By JOHN P. TRETBAR
Kansas Common crude at CHS in McPherson starts the week Monday at $46 a barrel. The Kansas benchmark ended the month of July at $48.75 a barrel. That’s a dollar more than the average price for the month. But it’s half a dollar less than at the beginning of the month, and $10.25 below the price on the same date a year ago.
A new federal report shows Kansas crude-oil production dropped to 2.81 million barrels in May. According to the latest numbers from the Energy Information Administration, the daily statewide average in May was 91,000 barrels per day, down four thousand barrels per day from April, and down six thousand barrels per day from May of last year.

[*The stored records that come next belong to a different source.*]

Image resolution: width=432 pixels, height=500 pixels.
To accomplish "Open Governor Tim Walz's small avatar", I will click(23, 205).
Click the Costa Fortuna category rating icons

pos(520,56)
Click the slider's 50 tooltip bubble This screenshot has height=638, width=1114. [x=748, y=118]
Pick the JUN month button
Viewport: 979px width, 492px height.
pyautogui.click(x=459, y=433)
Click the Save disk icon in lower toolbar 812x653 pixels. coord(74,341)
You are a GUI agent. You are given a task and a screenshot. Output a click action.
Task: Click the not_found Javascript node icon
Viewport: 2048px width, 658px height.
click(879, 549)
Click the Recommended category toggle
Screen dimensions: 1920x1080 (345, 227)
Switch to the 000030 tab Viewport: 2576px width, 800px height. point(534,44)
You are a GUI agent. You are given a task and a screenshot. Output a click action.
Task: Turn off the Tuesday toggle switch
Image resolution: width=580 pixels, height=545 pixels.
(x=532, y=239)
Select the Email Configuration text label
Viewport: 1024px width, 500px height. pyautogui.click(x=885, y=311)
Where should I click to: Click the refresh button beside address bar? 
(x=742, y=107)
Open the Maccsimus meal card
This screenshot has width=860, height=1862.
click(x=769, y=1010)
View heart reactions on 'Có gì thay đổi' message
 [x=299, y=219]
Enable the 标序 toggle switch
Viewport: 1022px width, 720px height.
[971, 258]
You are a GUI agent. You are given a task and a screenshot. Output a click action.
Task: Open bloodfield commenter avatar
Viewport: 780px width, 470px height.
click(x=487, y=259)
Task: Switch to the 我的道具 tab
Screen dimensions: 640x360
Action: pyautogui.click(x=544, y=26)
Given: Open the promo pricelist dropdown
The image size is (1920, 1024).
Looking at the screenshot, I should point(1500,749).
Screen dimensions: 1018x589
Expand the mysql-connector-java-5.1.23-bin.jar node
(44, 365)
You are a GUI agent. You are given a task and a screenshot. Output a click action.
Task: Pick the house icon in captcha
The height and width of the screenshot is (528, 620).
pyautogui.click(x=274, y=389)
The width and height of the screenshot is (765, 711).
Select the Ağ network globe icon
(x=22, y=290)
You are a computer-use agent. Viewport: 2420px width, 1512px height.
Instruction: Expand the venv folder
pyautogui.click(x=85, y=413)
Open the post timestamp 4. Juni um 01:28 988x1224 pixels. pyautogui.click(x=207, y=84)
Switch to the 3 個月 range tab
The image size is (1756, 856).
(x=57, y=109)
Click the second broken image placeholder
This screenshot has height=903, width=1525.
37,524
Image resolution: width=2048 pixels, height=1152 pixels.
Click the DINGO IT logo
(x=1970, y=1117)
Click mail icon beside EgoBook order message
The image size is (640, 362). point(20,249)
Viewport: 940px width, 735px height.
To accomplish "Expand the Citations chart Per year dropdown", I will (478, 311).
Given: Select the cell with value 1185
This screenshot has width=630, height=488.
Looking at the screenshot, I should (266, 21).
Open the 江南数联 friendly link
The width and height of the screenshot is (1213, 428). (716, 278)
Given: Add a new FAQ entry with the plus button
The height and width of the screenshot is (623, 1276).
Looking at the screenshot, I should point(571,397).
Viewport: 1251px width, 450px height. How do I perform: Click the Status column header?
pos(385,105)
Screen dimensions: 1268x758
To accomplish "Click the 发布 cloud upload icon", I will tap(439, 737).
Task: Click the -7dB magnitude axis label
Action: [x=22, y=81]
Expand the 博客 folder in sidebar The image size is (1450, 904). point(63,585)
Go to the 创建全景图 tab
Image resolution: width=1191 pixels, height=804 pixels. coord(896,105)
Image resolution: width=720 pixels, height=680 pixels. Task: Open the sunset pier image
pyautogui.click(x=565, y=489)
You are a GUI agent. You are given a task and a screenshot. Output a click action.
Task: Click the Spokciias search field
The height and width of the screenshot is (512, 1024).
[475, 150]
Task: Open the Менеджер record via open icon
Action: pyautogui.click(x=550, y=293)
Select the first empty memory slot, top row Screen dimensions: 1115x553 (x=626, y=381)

National crude-oil production totals declined as well. EIA said U.S. producers pumped more than 375 million barrels or 12.1 million barrels per day. That’s down 54,000 barrels per day from April but is more than two million barrels per day higher than the average in May of last year. The state of Texas pumped more than 41% of the national total at 4.9 million barrels per day. North Dakota reached 1.3 million barrels per day, and New Mexico notched 900,000 barrels per day.
The Kansas Corporation Commission reports 111 new intent-to-drill notices filed during the month of July, a slight drop from the month before. So far this year there are 641 intents in Kansas, down from 1,067 through July of last year. The KCC shows three new intents in Barton County, five in Ellis County and one in Stafford County.
The weekly Rotary Rig Count from Baker Hughes shows 942 active drilling rigs nationwide, down six oil rigs. The count in Oklahoma dropped by five while New Mexico was down two rigs. Independent Oil & Gas Service reported a drop in the number of active rigs in Kansas, but an increase in the total rig count for the state. East of Wichita there were 12 active rigs last week, up two. In Western Kansas the count dropped by four to 22 active drilling rigs. Drilling was underway on one lease in Ellis County and one in Stafford County.
Regulators approved 19 permits for drilling at new locations last week. Seven of those were in eastern Kansas and 12 were west of Wichita, including two new permits in Barton County. So far this year we’ve seen 569 new drilling permits, well below the 1,000 new permits issued by this time last year.
Independent Oil & Gas Service reports 20 newly-completed wells over the last week, three in eastern Kansas and 17 west of Wichita, including one in Barton County, one in Ellis County, and two in Stafford County. Operators have completed 843 wells so far this year, compared to 917 at this time last year.
The government reported a large weekly drop in U.S. crude oil stockpiles. The U.S. Energy Information Administration reported inventories of 436.5 million barrels. That’s down 8.5 million barrels from a week ago, but right at the five year average for this time of year.
EIA reported total U.S. crude oil production of 12.244 million barrels per day for the week ending July 26. That’s the fifth highest weekly production total ever, up 985,000 barrels from the week before. The cumulative daily average so far this year is up 15% over the same period a year ago.
Crude-oil imports dropped last week to 6.7 million barrels per day. The four-week average is down 13% from the same period a year ago. Total gasoline inventories decreased by 1.8 million barrels last week and are about 2% above the five year average for this time of year.
The Association of American Railroads reports the oil patch is one of just three categories of rail freight that showed growth for the week ending July 27. Oil-by-rail totals remain above year-ago levels but growth continues to slow. Operators filled 12,642 rail tanker cars with petroleum and petroleum products, up 4.1% over the weekly count a year ago. Canada’s tanker car traffic was up nearly 24%.